*Aim of the exercise*
Could you copy out every line of the data where the word "question" occurs?

-- Material shown follows --

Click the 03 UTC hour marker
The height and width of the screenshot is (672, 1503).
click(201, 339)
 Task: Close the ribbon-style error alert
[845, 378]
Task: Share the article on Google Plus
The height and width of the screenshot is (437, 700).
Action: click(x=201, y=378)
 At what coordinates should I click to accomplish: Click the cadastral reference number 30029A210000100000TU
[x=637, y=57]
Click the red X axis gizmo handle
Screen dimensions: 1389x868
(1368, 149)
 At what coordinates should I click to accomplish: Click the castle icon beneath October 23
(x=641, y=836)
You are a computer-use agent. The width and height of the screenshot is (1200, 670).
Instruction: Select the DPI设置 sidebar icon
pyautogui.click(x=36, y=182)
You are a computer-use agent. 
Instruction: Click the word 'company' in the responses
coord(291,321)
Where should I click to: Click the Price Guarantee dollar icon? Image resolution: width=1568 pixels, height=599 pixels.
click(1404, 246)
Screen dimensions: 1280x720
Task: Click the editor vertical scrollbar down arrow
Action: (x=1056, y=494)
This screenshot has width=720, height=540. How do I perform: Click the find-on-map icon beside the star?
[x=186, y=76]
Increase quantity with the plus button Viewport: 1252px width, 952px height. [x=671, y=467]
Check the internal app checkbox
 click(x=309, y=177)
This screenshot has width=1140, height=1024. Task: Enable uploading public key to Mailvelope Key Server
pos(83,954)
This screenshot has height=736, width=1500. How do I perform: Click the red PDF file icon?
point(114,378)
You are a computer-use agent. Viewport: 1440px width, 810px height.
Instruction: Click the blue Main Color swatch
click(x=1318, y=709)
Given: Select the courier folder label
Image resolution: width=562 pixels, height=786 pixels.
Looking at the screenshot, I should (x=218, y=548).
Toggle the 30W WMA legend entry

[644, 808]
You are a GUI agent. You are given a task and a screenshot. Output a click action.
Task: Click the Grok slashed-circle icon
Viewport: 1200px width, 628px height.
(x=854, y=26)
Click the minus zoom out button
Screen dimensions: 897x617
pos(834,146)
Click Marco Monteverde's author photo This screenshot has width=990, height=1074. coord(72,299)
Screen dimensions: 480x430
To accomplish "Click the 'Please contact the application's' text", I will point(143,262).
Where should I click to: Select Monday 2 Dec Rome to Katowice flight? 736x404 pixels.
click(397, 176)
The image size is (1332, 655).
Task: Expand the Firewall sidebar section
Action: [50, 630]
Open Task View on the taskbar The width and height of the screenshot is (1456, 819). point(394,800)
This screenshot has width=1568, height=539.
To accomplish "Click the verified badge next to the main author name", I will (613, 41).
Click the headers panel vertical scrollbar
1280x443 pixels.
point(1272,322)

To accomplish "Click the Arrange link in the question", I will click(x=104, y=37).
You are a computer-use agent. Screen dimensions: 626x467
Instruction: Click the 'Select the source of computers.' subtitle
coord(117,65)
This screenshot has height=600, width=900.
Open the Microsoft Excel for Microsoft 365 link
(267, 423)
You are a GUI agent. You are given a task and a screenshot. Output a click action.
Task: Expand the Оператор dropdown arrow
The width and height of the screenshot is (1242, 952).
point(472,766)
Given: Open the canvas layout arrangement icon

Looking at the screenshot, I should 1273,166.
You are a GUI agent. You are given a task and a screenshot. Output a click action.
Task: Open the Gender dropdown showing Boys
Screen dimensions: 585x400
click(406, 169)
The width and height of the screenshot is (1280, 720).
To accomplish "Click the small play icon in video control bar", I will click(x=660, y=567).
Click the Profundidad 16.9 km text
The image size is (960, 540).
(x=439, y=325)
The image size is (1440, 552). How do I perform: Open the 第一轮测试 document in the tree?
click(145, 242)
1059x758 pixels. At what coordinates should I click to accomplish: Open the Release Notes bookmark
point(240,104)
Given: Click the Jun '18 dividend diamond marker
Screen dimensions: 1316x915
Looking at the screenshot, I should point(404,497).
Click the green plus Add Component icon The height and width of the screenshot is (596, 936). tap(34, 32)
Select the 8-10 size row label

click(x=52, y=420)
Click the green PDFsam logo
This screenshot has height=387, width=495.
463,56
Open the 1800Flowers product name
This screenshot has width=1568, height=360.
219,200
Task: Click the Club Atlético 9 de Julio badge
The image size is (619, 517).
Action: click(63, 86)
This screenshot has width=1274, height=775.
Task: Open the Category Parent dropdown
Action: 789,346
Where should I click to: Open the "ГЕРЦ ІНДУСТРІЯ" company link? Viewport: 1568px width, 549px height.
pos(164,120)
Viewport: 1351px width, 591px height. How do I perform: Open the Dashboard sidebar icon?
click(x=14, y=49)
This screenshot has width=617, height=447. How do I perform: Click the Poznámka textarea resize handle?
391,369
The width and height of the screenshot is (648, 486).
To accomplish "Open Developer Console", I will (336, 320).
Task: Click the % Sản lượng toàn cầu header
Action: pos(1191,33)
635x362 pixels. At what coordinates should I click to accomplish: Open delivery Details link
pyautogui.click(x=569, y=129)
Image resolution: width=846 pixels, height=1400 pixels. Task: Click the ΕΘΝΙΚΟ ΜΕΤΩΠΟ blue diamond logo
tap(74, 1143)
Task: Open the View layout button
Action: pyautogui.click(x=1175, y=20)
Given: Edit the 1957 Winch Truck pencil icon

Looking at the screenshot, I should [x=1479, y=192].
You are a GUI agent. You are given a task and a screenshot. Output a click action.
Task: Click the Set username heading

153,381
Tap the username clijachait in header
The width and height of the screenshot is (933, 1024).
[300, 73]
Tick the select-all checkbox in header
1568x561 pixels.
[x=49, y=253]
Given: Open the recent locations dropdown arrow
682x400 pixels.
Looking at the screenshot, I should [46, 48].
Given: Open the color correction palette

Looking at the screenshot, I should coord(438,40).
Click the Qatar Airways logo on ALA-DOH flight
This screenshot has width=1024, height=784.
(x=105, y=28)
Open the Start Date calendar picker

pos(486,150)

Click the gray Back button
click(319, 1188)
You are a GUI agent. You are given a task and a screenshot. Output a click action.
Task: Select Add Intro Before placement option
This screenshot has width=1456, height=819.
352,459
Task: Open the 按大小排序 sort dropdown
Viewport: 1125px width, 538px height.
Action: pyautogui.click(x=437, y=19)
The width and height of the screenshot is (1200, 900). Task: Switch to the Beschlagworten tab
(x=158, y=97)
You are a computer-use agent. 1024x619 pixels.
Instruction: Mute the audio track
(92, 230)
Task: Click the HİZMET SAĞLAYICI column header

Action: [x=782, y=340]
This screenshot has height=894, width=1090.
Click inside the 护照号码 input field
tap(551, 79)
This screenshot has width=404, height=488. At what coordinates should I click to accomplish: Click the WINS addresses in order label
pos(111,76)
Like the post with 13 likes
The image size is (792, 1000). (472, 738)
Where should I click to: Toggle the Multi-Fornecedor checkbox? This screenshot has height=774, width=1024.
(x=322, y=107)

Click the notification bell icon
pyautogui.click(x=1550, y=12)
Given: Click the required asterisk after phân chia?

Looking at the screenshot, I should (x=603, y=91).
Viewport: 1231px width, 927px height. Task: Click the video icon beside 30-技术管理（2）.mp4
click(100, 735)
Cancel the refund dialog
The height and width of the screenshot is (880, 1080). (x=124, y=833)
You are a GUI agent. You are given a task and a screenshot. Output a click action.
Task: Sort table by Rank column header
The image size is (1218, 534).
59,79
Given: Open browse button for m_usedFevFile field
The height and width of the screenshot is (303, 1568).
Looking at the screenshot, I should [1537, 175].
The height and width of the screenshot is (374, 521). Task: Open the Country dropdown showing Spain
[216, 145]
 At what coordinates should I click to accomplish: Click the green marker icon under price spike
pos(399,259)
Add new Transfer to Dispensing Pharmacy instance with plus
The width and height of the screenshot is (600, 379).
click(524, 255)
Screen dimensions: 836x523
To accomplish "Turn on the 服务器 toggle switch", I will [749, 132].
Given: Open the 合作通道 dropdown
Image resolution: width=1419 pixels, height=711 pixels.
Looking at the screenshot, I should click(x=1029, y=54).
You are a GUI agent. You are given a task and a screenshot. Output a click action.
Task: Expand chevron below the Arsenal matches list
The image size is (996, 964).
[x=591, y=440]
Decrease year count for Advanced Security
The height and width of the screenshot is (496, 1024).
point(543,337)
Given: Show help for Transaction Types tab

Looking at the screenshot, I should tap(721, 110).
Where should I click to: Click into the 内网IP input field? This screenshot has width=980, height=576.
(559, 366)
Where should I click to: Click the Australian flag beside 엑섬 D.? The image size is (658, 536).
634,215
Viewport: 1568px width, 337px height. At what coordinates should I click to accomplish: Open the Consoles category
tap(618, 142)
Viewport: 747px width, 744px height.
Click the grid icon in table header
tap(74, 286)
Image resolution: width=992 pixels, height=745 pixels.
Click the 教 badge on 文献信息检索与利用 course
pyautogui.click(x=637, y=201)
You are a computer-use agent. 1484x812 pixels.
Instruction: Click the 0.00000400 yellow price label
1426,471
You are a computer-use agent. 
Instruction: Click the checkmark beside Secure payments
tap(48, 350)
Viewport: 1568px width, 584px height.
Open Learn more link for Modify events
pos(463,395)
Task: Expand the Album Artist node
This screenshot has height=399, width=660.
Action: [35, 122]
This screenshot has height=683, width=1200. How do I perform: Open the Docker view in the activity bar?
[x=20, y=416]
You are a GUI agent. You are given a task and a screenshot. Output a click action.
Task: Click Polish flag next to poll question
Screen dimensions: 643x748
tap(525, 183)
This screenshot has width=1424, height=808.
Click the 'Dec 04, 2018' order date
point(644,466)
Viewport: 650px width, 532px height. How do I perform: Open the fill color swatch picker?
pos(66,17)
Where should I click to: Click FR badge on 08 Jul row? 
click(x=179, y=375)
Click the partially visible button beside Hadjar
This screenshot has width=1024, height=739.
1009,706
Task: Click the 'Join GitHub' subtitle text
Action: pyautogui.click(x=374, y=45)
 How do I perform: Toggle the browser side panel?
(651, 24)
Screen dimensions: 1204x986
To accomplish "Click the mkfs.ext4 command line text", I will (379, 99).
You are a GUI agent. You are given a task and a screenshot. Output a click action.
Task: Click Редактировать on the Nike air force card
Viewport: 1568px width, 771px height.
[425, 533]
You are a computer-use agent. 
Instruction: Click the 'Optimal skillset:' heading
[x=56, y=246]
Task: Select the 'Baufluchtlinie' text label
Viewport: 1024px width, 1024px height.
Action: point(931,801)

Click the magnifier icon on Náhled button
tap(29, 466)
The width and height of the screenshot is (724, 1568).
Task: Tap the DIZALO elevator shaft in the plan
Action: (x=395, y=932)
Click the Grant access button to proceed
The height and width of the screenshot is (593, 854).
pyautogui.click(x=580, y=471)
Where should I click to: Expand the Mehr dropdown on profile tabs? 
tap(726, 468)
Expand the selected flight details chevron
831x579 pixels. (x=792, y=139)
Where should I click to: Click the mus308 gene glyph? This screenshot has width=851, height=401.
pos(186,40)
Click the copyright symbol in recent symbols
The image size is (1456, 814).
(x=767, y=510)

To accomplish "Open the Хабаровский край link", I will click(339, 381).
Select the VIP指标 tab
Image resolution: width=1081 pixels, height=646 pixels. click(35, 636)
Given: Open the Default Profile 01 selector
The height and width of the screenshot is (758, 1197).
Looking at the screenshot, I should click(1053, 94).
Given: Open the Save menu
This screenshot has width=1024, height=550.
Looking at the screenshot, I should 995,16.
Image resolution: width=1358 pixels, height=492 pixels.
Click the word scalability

-- Material shown concluded --

*Solution for this task*
To accomplish "Click the Arrange link in the question", I will click(x=104, y=37).
Task: Click Polish flag next to poll question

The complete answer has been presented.